(Records drawn from a dataset)
+---+

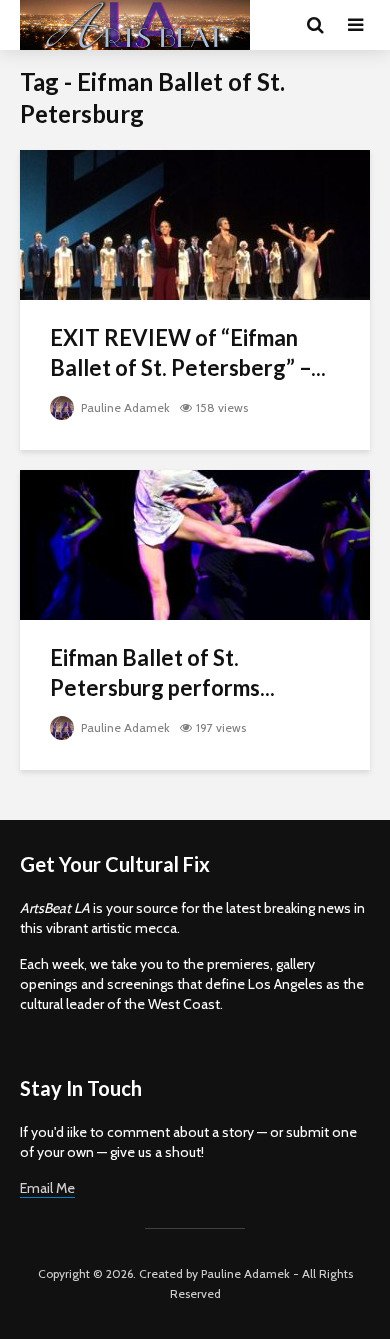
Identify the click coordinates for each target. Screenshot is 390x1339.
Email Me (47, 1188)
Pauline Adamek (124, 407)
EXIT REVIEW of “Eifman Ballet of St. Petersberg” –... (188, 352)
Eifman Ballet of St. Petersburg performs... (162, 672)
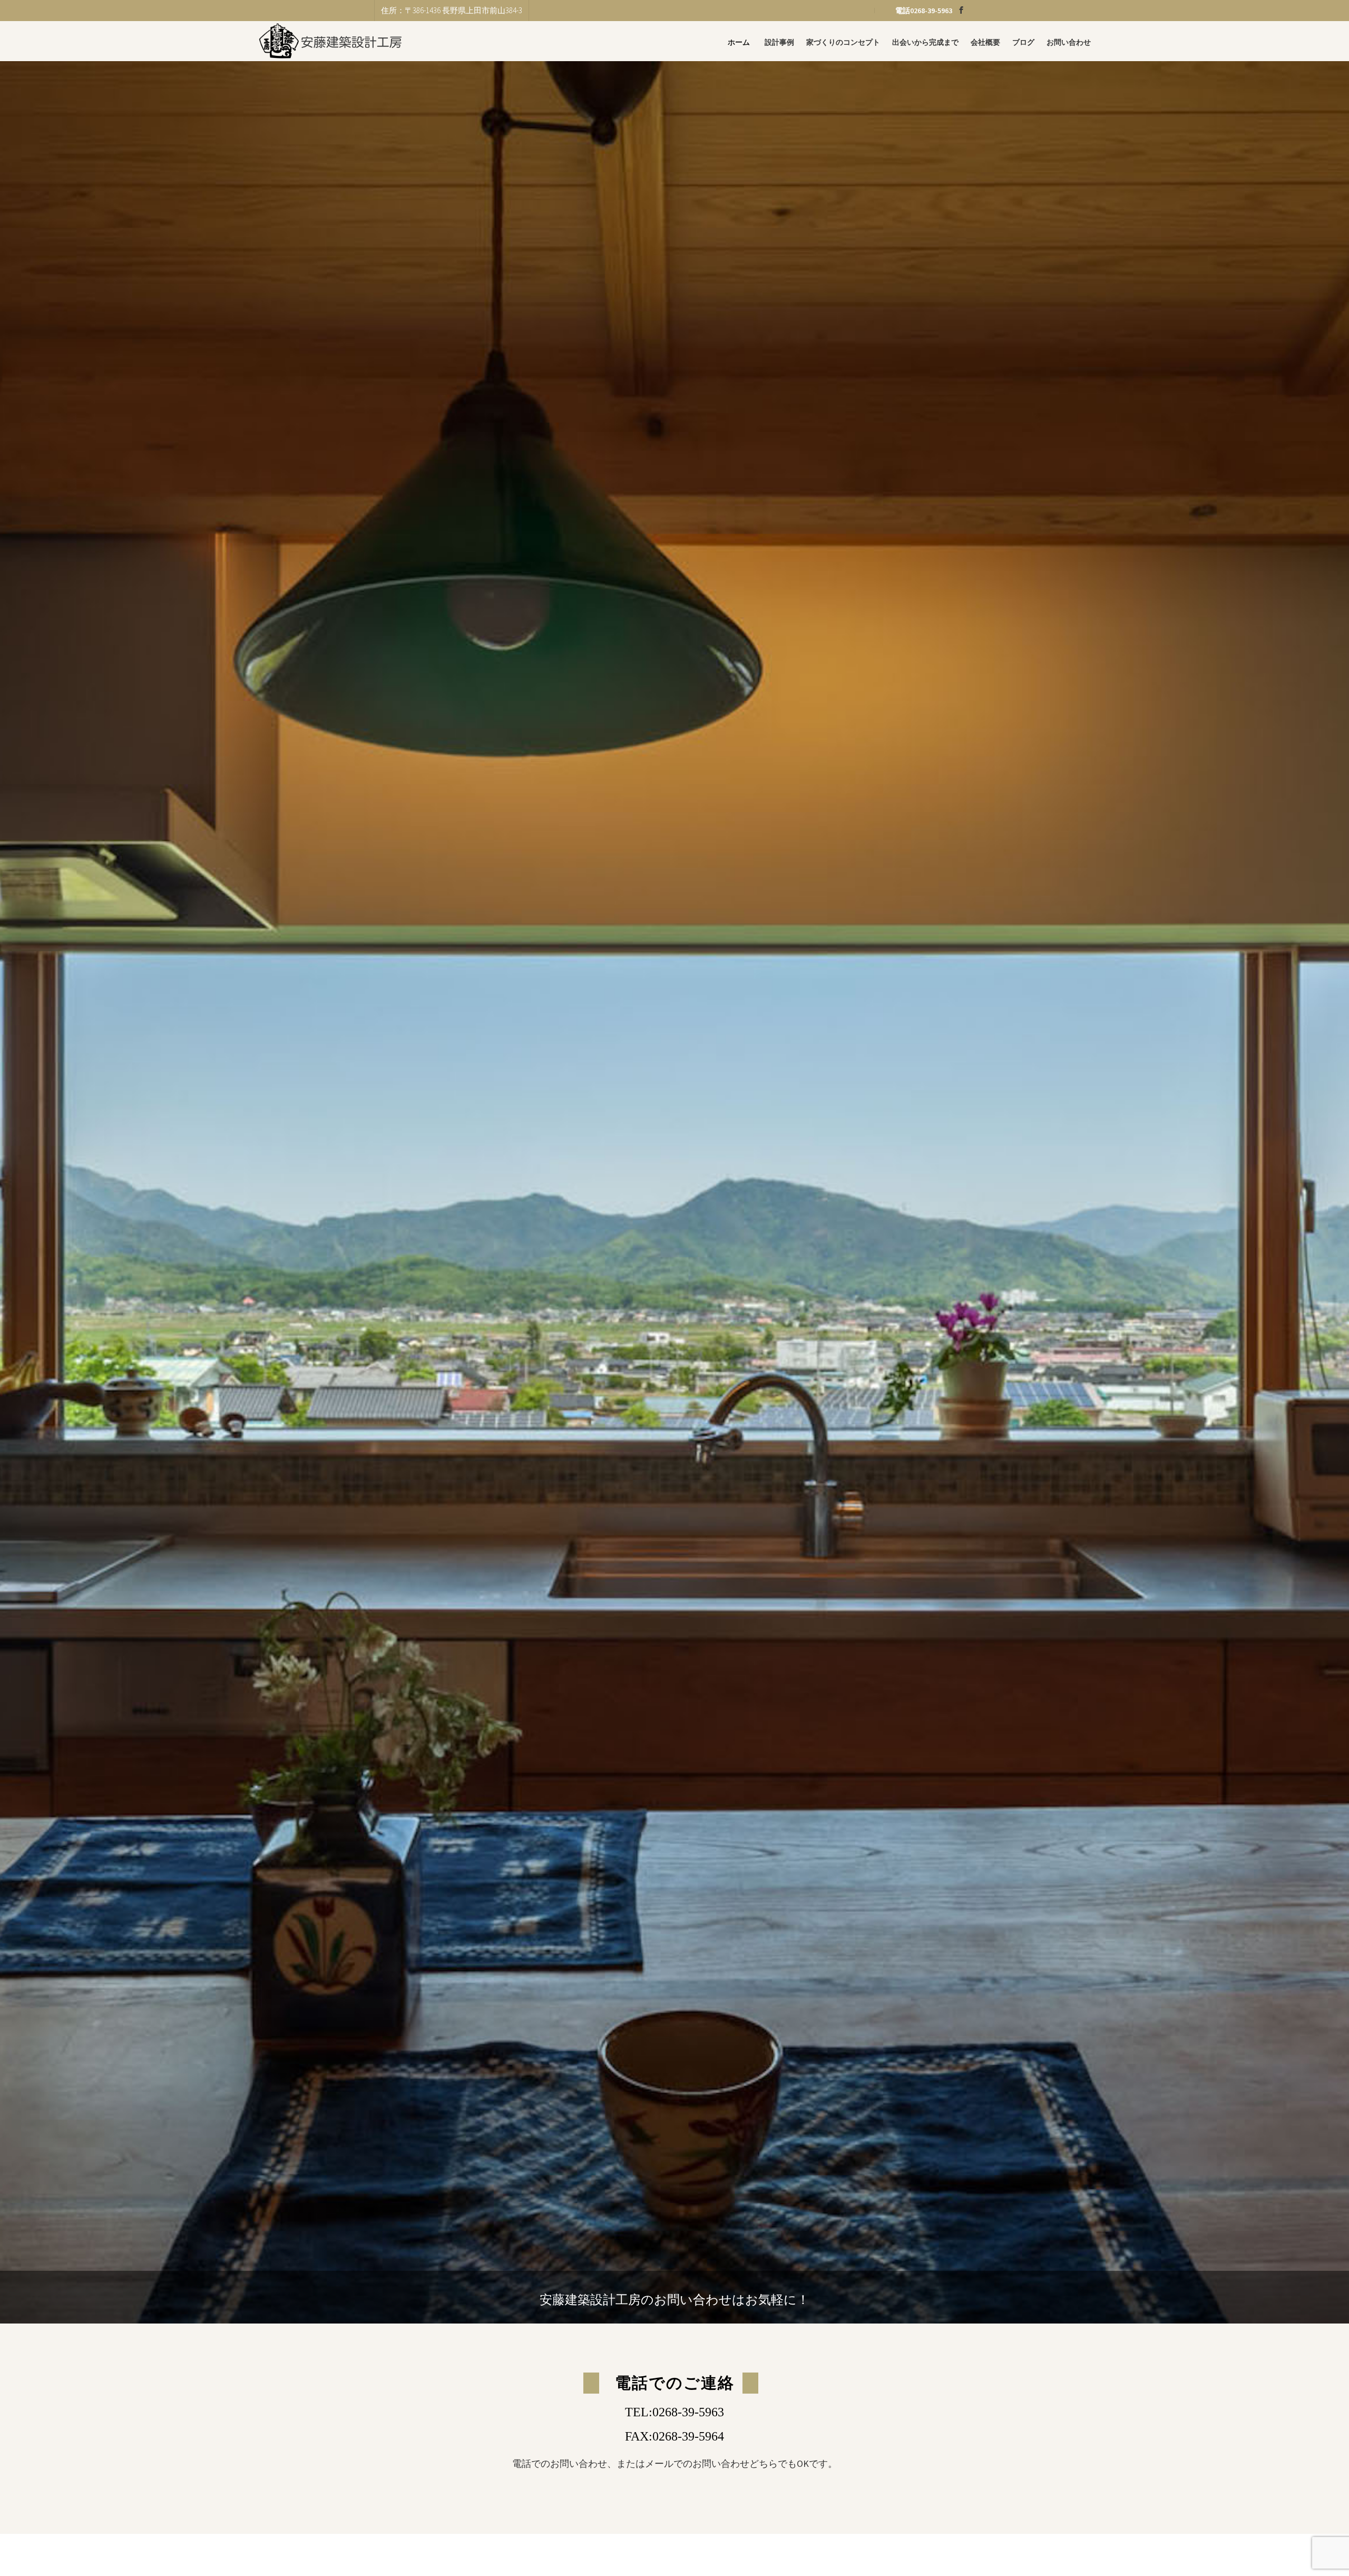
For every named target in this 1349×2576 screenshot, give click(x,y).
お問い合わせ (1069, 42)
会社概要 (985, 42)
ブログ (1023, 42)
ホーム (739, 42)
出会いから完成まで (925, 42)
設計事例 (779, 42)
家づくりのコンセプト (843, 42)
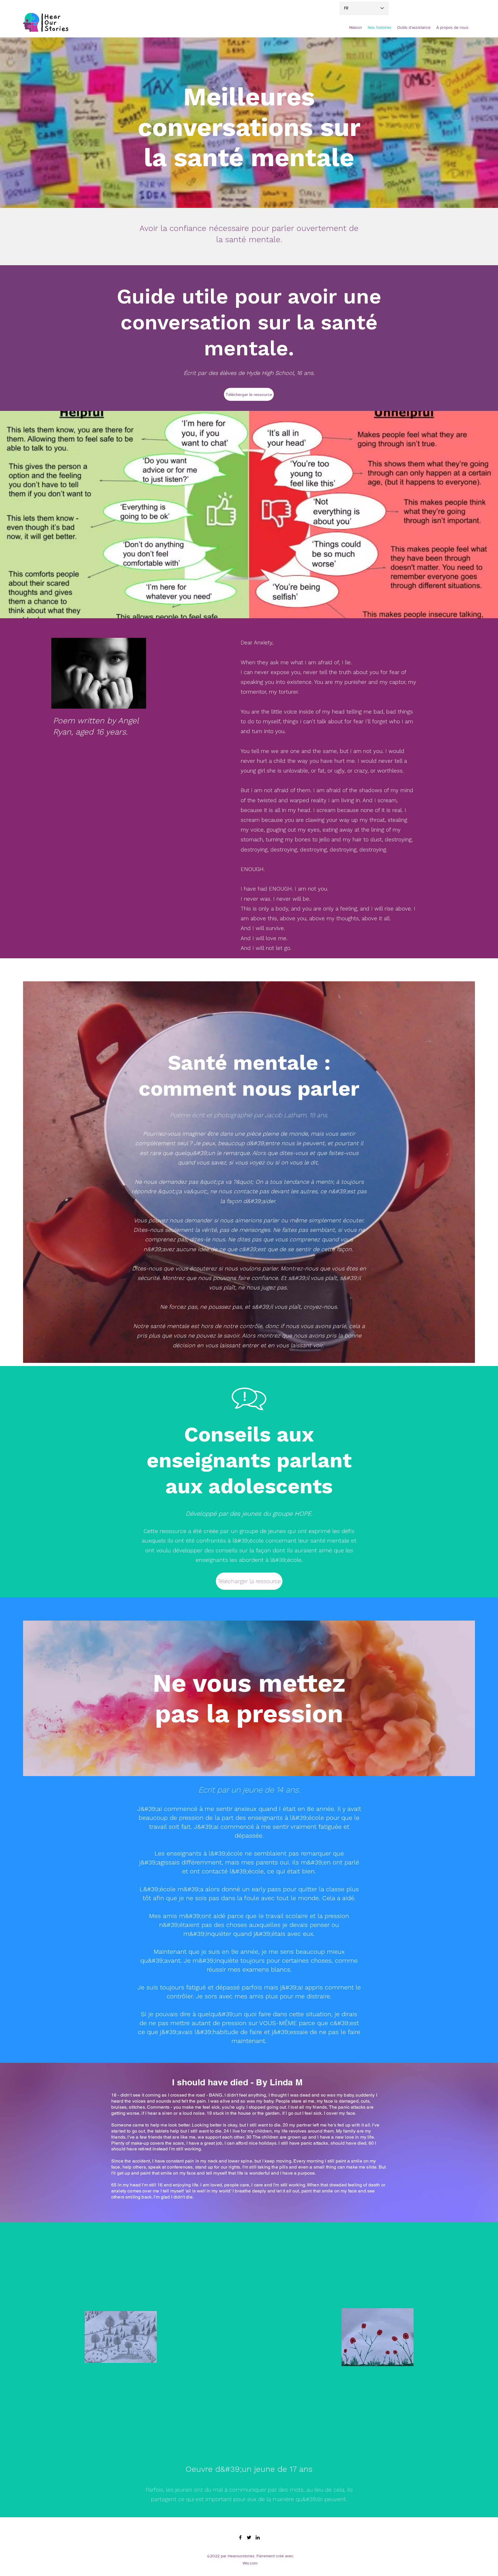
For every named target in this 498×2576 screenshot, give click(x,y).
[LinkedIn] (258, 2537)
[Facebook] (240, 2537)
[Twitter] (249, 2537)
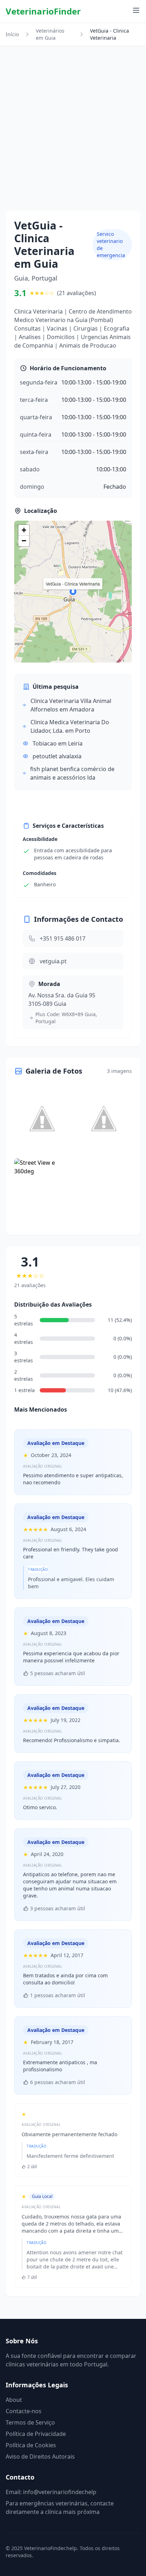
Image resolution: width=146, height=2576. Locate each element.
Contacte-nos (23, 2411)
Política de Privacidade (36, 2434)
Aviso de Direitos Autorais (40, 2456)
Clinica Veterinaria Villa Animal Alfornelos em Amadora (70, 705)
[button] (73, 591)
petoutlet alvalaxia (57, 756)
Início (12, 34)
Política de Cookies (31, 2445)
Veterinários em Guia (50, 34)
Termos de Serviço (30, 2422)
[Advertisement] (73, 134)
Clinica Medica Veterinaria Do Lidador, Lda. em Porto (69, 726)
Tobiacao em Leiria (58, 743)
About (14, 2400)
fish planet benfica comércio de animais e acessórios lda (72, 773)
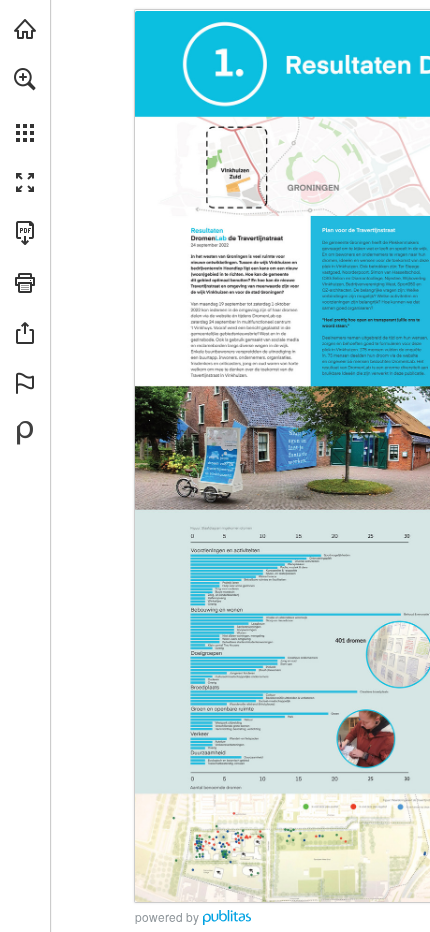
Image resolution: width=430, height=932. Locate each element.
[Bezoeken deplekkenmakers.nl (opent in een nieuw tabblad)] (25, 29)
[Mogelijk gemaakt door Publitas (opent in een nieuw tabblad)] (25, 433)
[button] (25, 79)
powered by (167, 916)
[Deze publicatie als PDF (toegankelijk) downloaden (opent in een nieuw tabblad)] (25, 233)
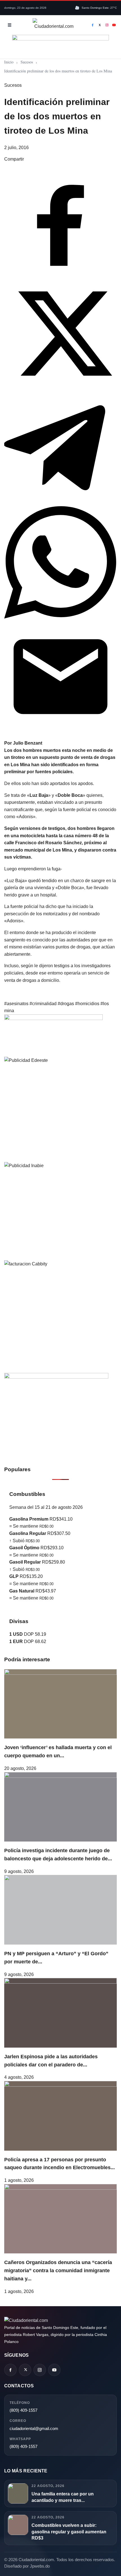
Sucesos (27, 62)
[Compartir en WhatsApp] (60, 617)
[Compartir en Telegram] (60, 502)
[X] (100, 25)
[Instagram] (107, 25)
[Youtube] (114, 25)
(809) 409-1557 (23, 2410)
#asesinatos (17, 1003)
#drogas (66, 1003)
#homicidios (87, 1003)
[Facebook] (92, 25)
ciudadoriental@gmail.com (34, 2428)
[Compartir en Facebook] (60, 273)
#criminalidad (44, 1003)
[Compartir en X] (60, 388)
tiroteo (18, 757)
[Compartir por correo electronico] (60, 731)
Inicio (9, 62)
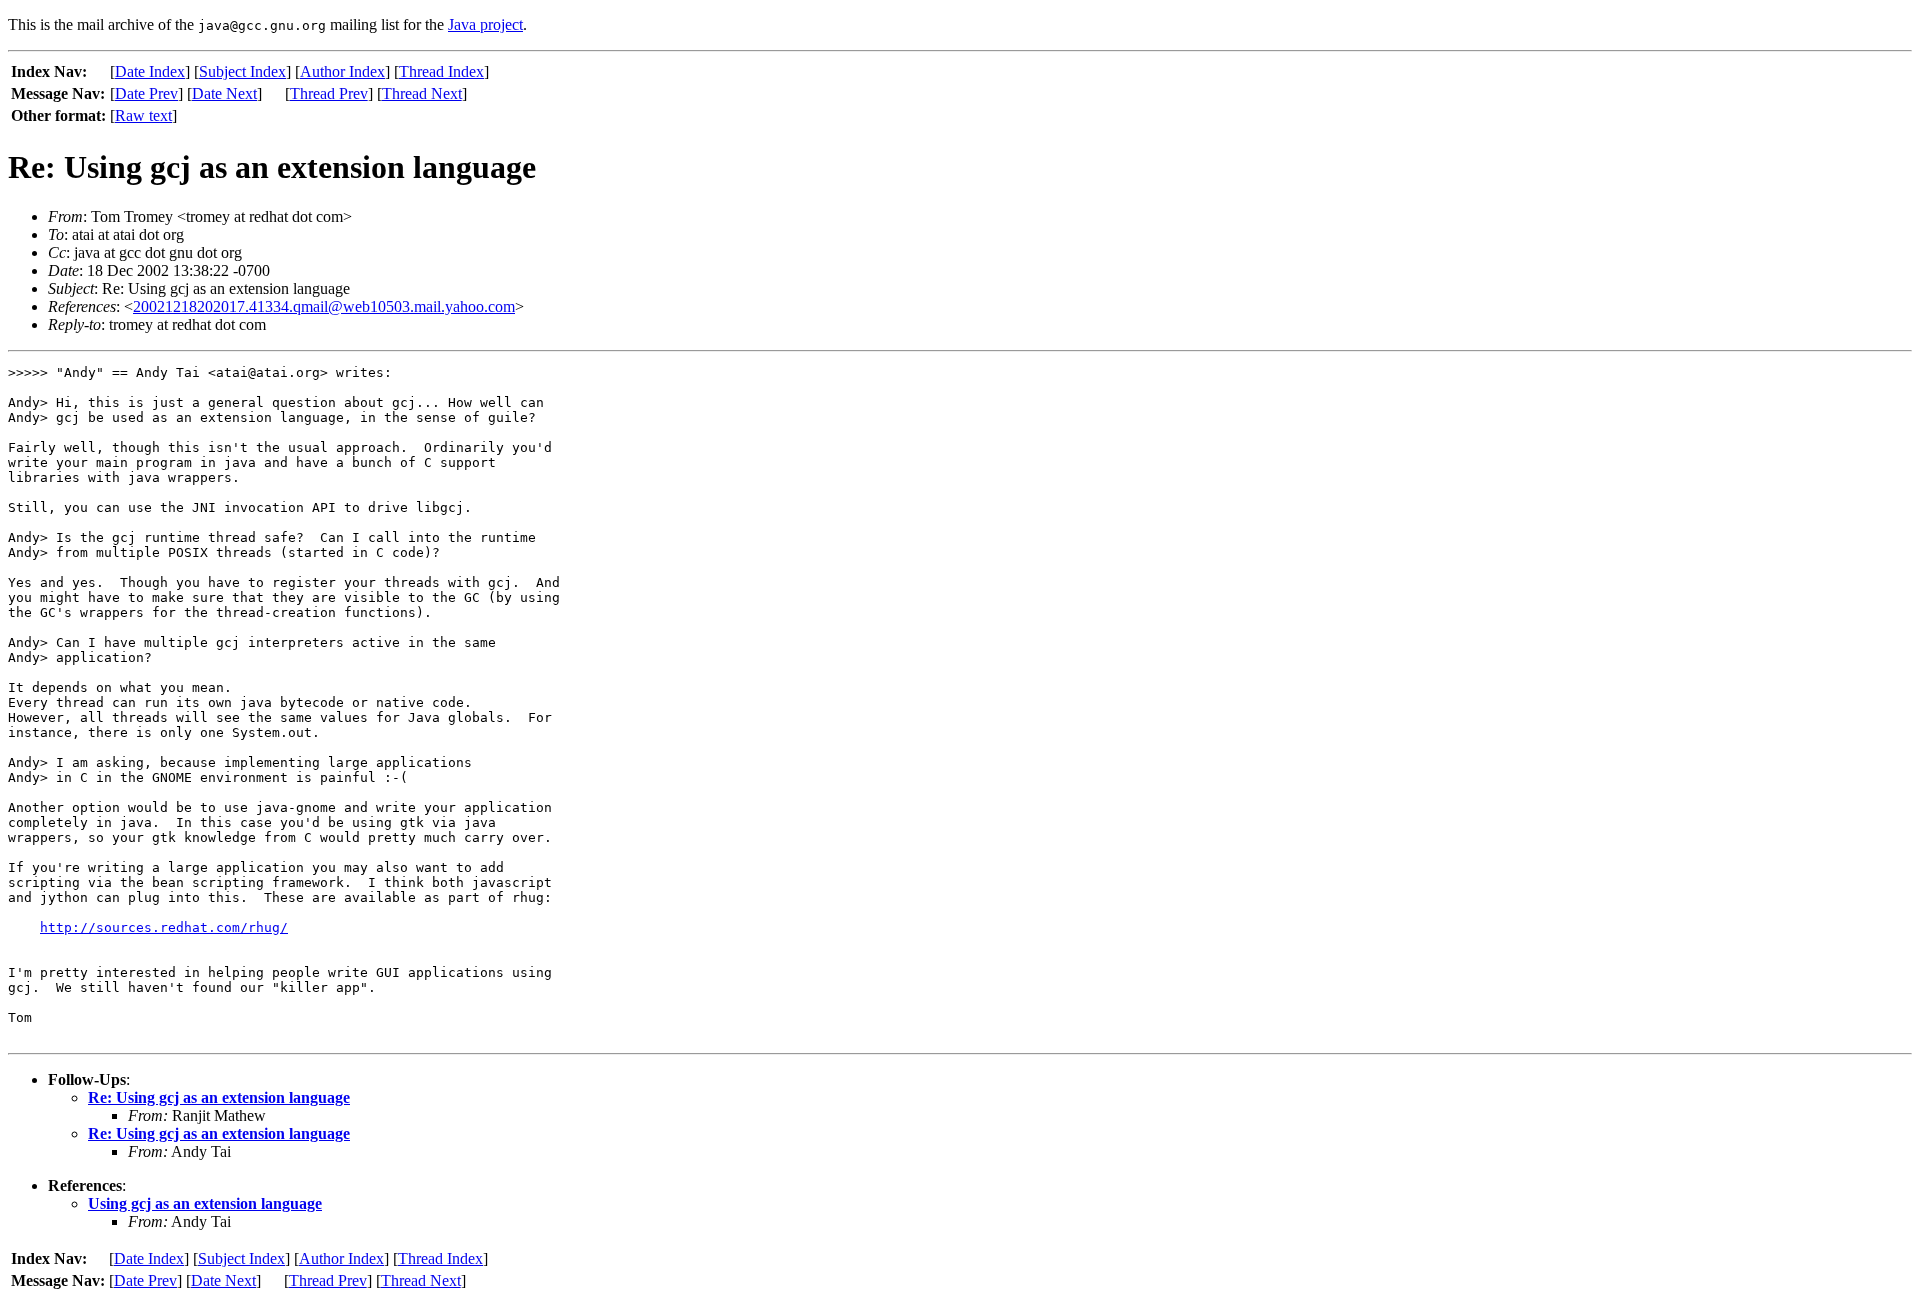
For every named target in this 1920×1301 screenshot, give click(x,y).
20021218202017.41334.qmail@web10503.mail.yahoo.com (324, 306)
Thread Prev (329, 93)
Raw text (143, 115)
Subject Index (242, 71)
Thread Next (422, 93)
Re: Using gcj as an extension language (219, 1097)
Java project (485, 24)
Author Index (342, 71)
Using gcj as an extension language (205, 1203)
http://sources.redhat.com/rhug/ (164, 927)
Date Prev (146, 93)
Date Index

+---+

:: ASSIGNED TASK ::
Your task is to transcribe all of the records precisely, with no images included.

:: SOLUTION TO THIS EXERCISE ::
Identify the click coordinates for each target. Screenshot is 390x1339.
Email Me (47, 1188)
Pauline Adamek (124, 407)
EXIT REVIEW of “Eifman Ballet of St. Petersberg” –... (188, 352)
Eifman Ballet of St. Petersburg performs... (162, 672)
For every named target in this 1349×2576 screenshot, give click(x,y).
お問い合わせ (1069, 42)
会社概要 (985, 42)
ブログ (1023, 42)
ホーム (739, 42)
出会いから完成まで (925, 42)
設計事例 (779, 42)
家づくりのコンセプト (843, 42)
For every named target in this 498×2576 screenshot, give click(x,y).
[LinkedIn] (258, 2537)
[Facebook] (240, 2537)
[Twitter] (249, 2537)
Image resolution: width=146, height=2576. Locate each element.
Contacte-nos (23, 2411)
Política de Privacidade (36, 2434)
Aviso de Direitos Autorais (40, 2456)
Clinica Veterinaria Villa Animal Alfornelos em Amadora (70, 705)
[button] (73, 591)
petoutlet alvalaxia (57, 756)
Início (12, 34)
Política de Cookies (31, 2445)
Veterinários em Guia (50, 34)
Termos de Serviço (30, 2422)
[Advertisement] (73, 134)
Clinica Medica Veterinaria Do Lidador, Lda. em Porto (69, 726)
Tobiacao em Leiria (58, 743)
About (14, 2400)
fish planet benfica comércio de animais e acessórios lda (72, 773)
Image resolution: width=430, height=932. Locate each element.
[Bezoeken deplekkenmakers.nl (opent in een nieuw tabblad)] (25, 29)
[Mogelijk gemaakt door Publitas (opent in een nieuw tabblad)] (25, 433)
[button] (25, 79)
powered by (167, 916)
[Deze publicatie als PDF (toegankelijk) downloaden (opent in een nieuw tabblad)] (25, 233)
Sucesos (27, 62)
[Compartir en WhatsApp] (60, 617)
[Compartir en Telegram] (60, 502)
[X] (100, 25)
[Instagram] (107, 25)
[Youtube] (114, 25)
(809) 409-1557 (23, 2410)
#asesinatos (17, 1003)
#drogas (66, 1003)
#homicidios (87, 1003)
[Facebook] (92, 25)
ciudadoriental@gmail.com (34, 2428)
[Compartir en Facebook] (60, 273)
#criminalidad (44, 1003)
[Compartir en X] (60, 388)
tiroteo (18, 757)
[Compartir por correo electronico] (60, 731)
Inicio (9, 62)
For every named target in this 1920×1301 screenshot, give click(x,y).
20021218202017.41334.qmail@web10503.mail.yahoo.com (324, 306)
Thread Prev (329, 93)
Raw text (143, 115)
Subject Index (242, 71)
Thread Next (422, 93)
Re: Using gcj as an extension language (219, 1097)
Java project (485, 24)
Author Index (342, 71)
Using gcj as an extension language (205, 1203)
http://sources.redhat.com/rhug/ (164, 927)
Date Prev (146, 93)
Date Index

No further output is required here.